Strona:PL G de Maupassant Silna jak śmierć.djvu/137

Z Wikiźródeł, wolnej biblioteki
Ta strona została przepisana.

Księżna wyjaśniła, że spotkała synowca na wystawie, Musadieu zaś został uprowadzony przez ministra sztuk pięknych; Bertin zaś na samą myśl, że ten cacany markiz ma się ożenić z Anetką, że przyszedł tu dla niej, że spogląda już na nią jako przeznaczoną dla jego łożnicy, czuł się do najwyższego stopnia wzburzonym rozdrażnionym, jak gdyby gwałcono i nie uznawano jego prawa, prawa świętego i tajemniczego.
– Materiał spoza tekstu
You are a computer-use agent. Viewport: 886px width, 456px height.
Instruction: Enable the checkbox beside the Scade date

Zaledwie usiedli przy stole, markiz obok Anetki, natychmiast zwrócił się do niej ze skwapliwością mężczyzny, upoważnionego do starania się o jej względy.
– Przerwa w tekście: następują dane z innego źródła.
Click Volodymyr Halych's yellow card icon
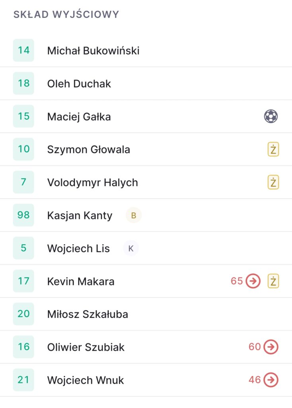 pos(273,182)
Obrzucał ją spojrzeniem ciekawem, które malarzowi wydawało się zbyt śmiałem i badawczem, uśmiechając się czule, z galanterją oficjalną, a równocześnie trochę poufałą. W słowach jego i zachowaniu przejawiało się już coś stanowczego, jakby zapowiedź bliskiego stanu posiadania.
Księżna i hrabina zdawały się uznawać i popierać to jego zachowanie, zamieniając raz po raz spojrzenia cichych sojuszniczek.
Po śniadaniu wrócono na wystawę. W salach panował taki tłok, że trudno się było przecisnąć. Wyziewy ciał ludzkich, mdła woń sukien przylegających do ciała, wytworzyły tu powietrze ciężkie, wstrętne.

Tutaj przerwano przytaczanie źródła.